Give the lines from the one containing "You are a GUI" through the last line as a two-column CSV with columns named instruction and click: one row for each instruction with its coordinates, each value in a single quoted field, line breaks replaced by spaces, and the pictures left out.
------------------------------------------------------------------------
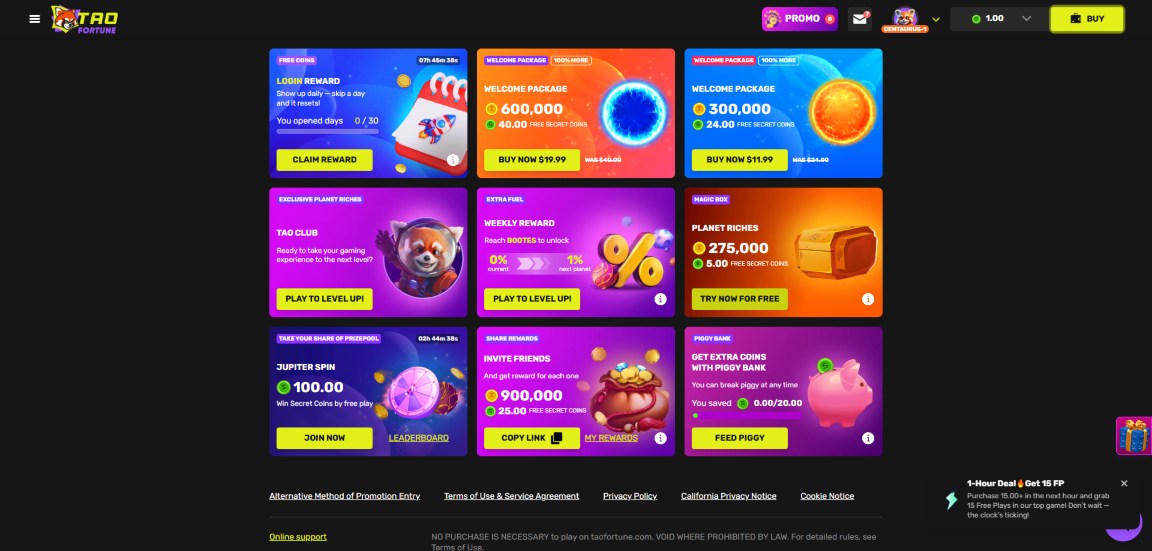Open info icon on Piggy Bank card
1152x551 pixels.
(868, 438)
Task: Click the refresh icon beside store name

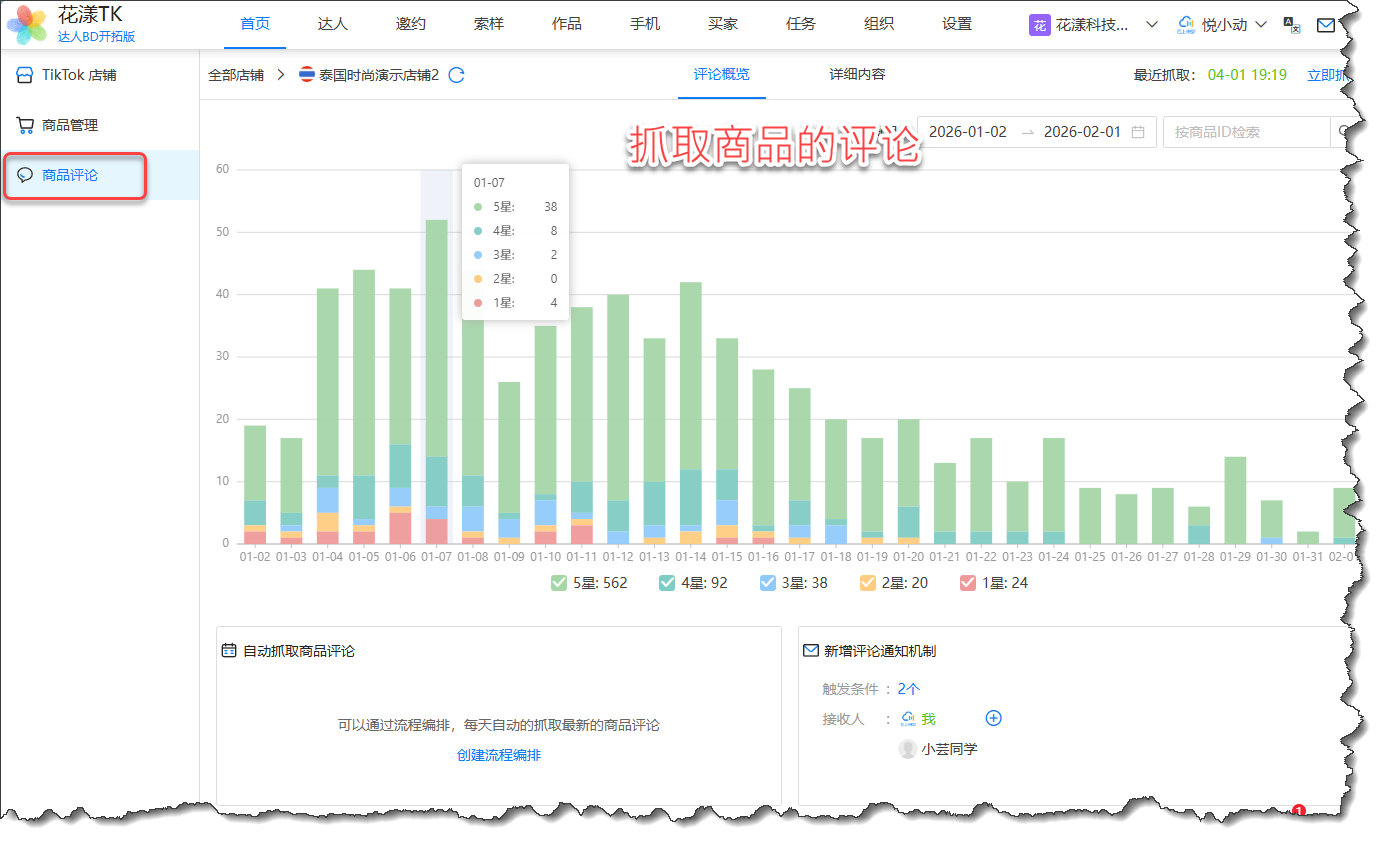Action: (x=457, y=75)
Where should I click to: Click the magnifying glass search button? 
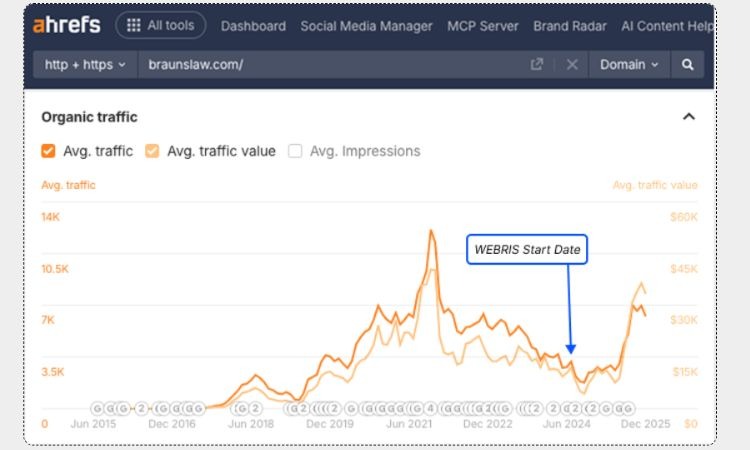click(688, 65)
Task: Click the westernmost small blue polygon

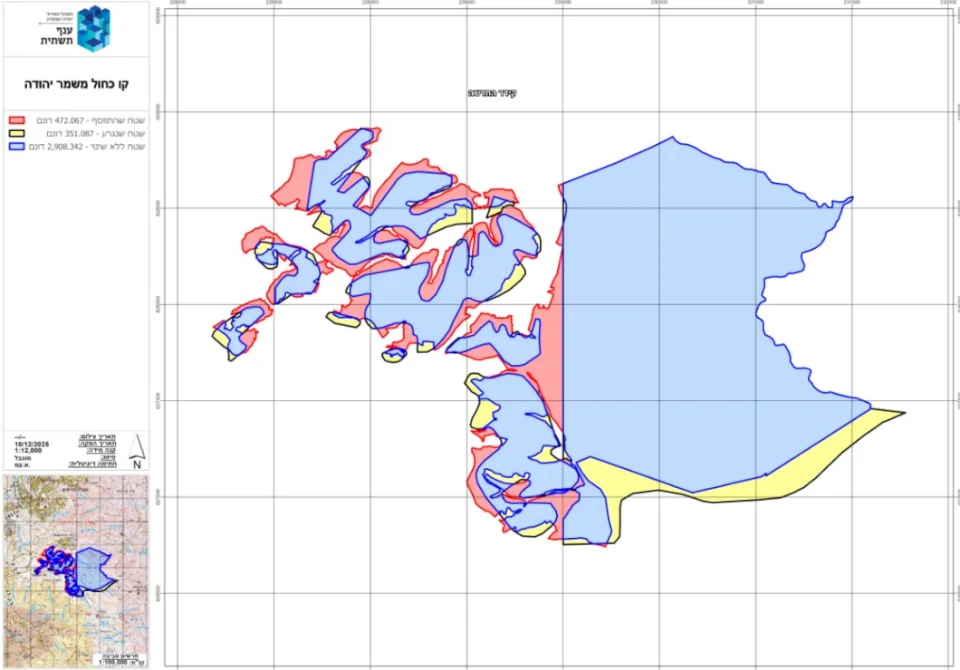Action: pos(238,332)
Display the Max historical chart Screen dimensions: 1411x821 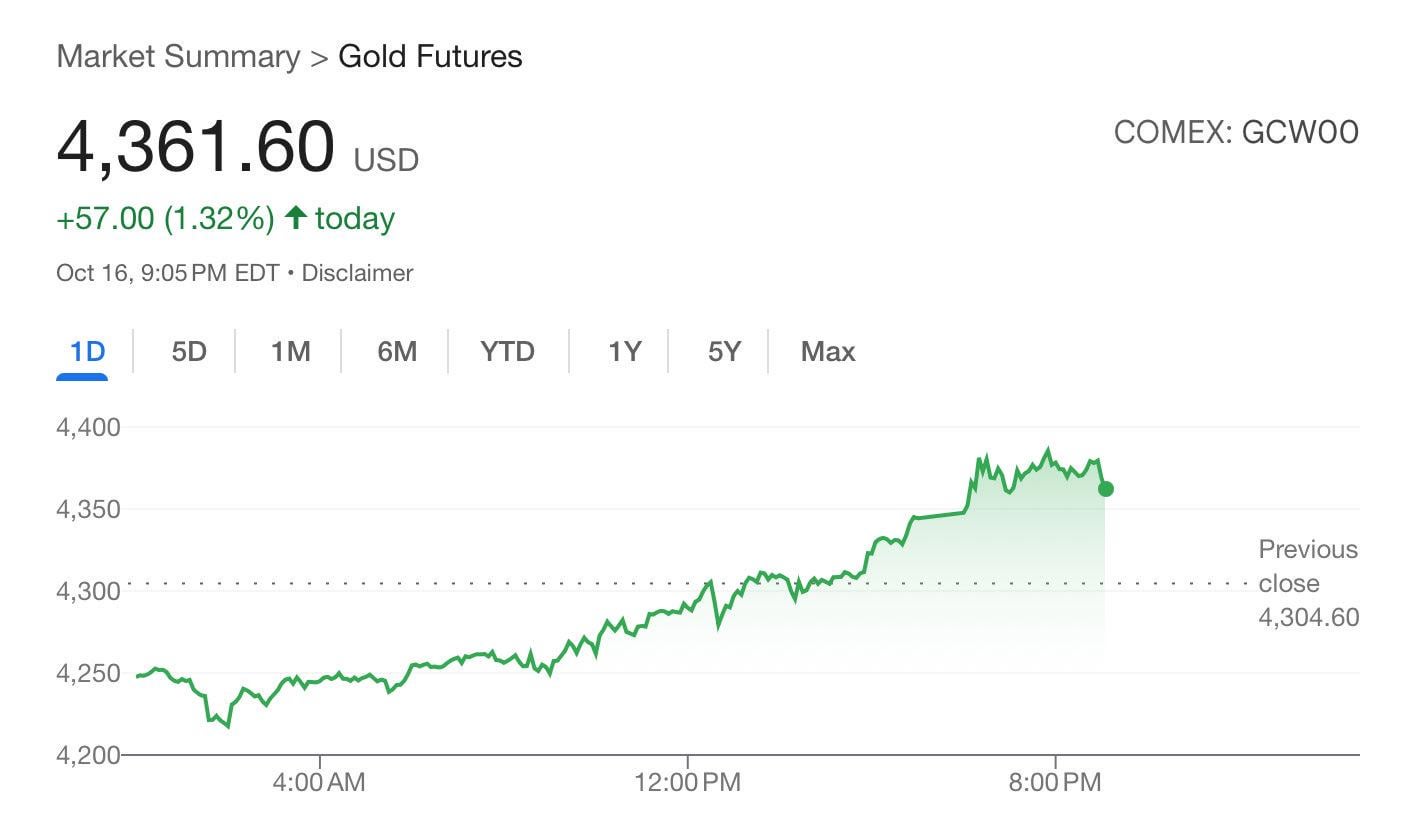[x=827, y=351]
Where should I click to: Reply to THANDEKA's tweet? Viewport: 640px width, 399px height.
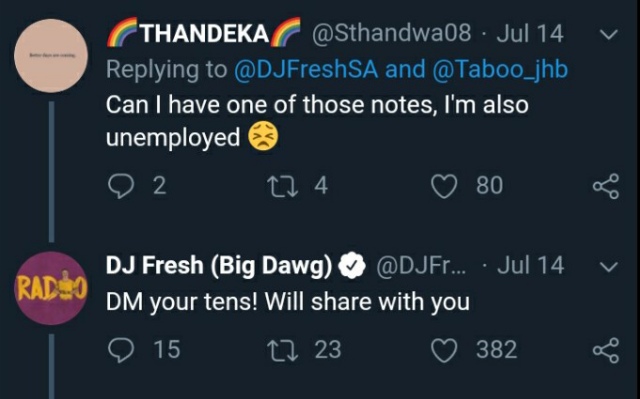point(121,186)
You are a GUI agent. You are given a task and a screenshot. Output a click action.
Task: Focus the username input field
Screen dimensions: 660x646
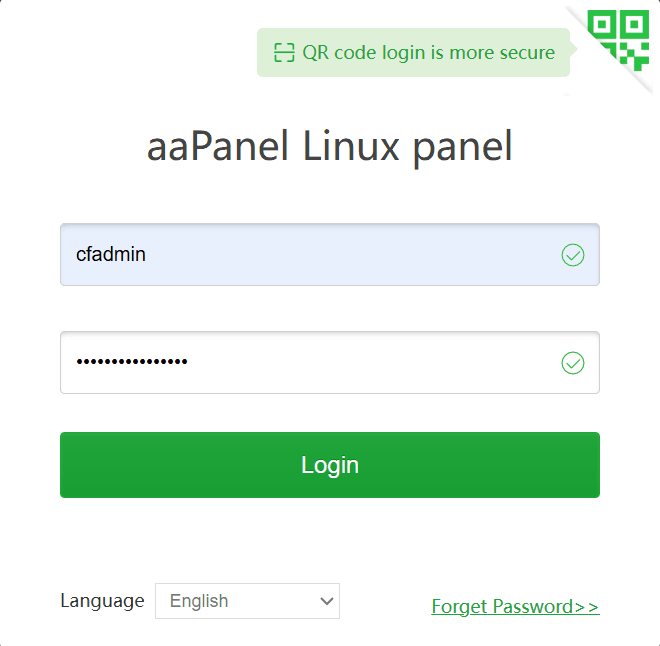(x=330, y=255)
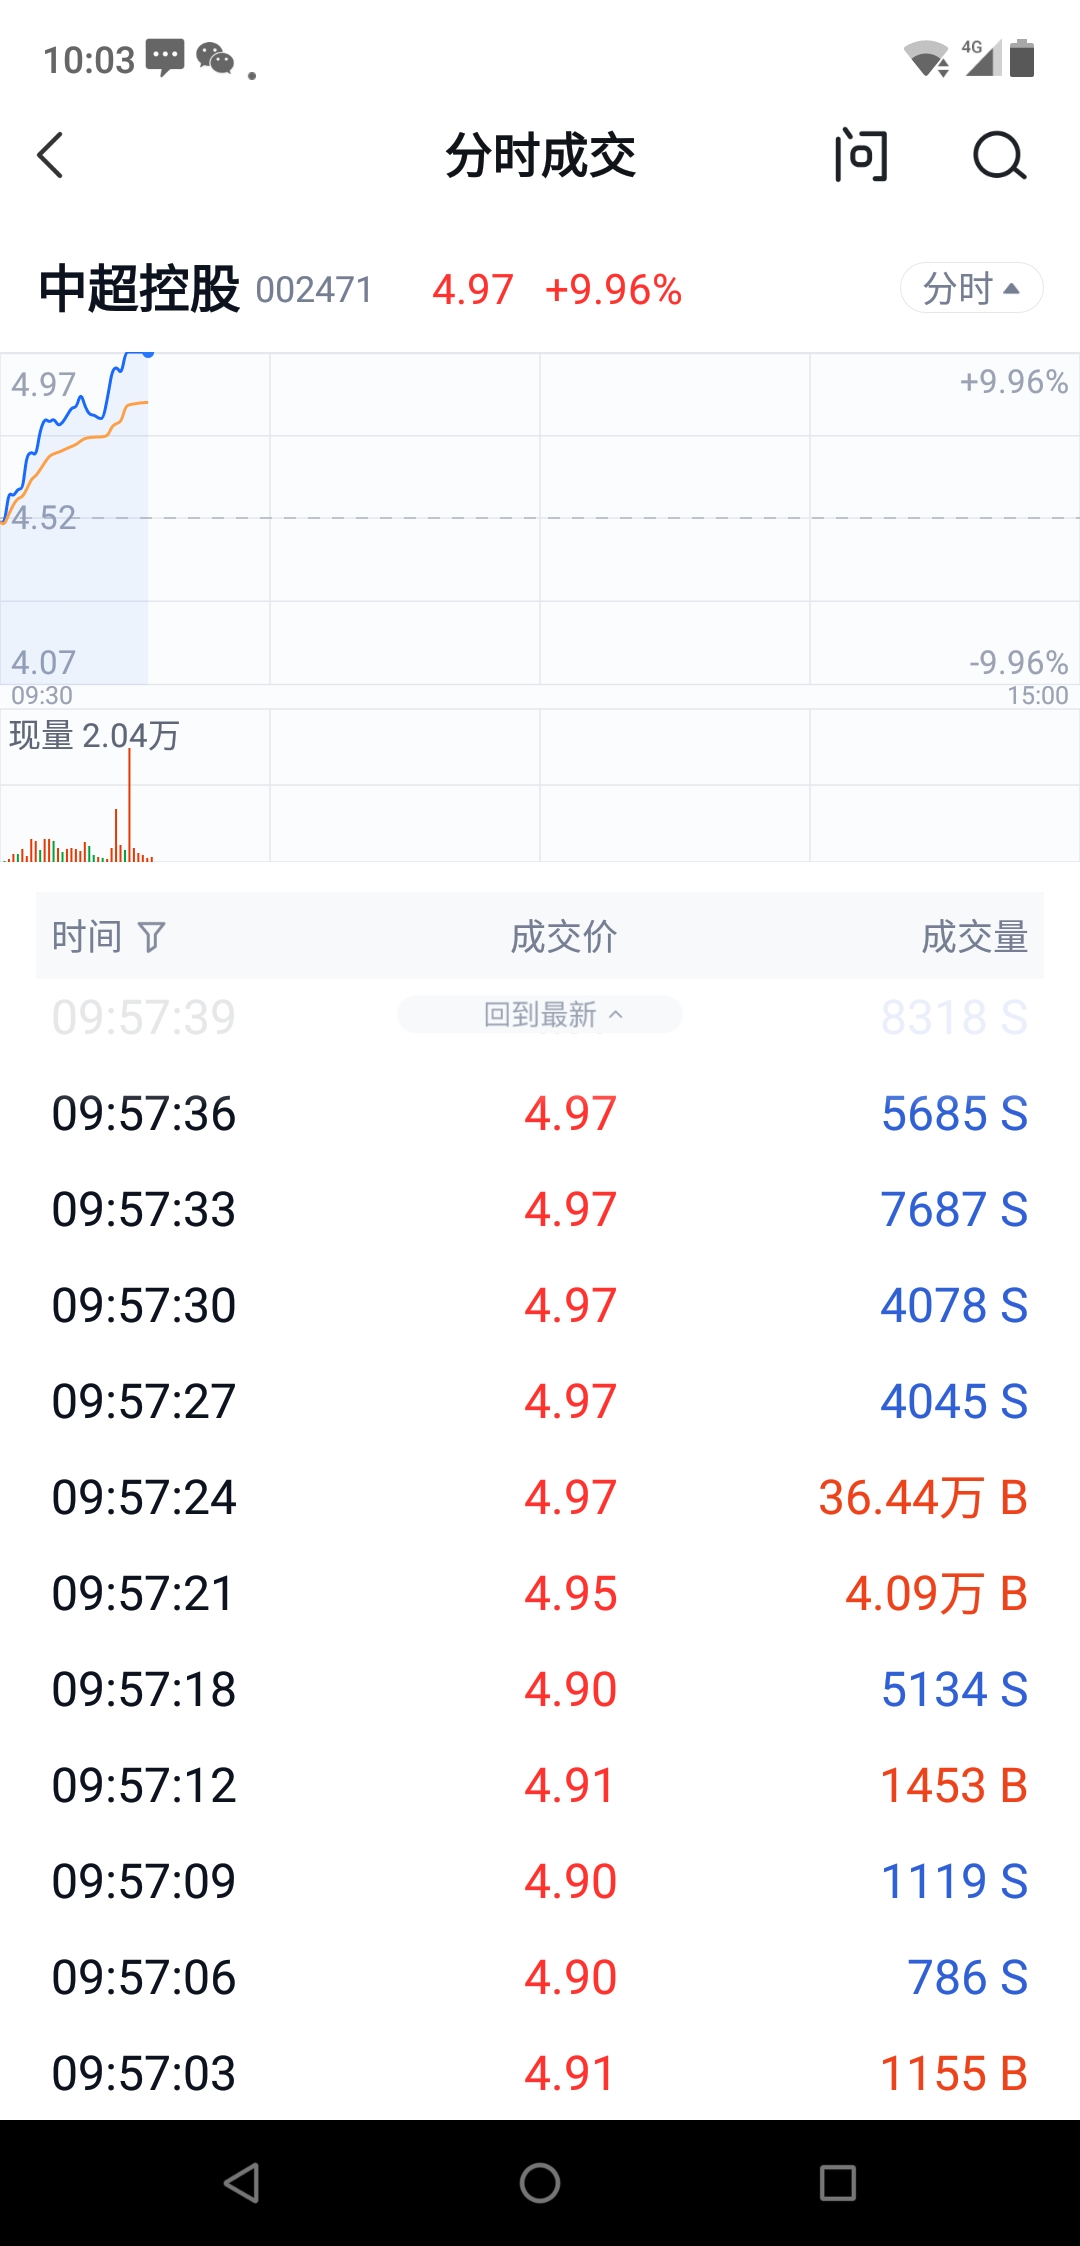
------------------------------------------------------------------------
** Exercise output **
instruction,click
"You are a GUI agent. You are given a task and a screenshot. Output a click action. Task: Focus the username input field Screen dimensions: 660x646","(x=330, y=255)"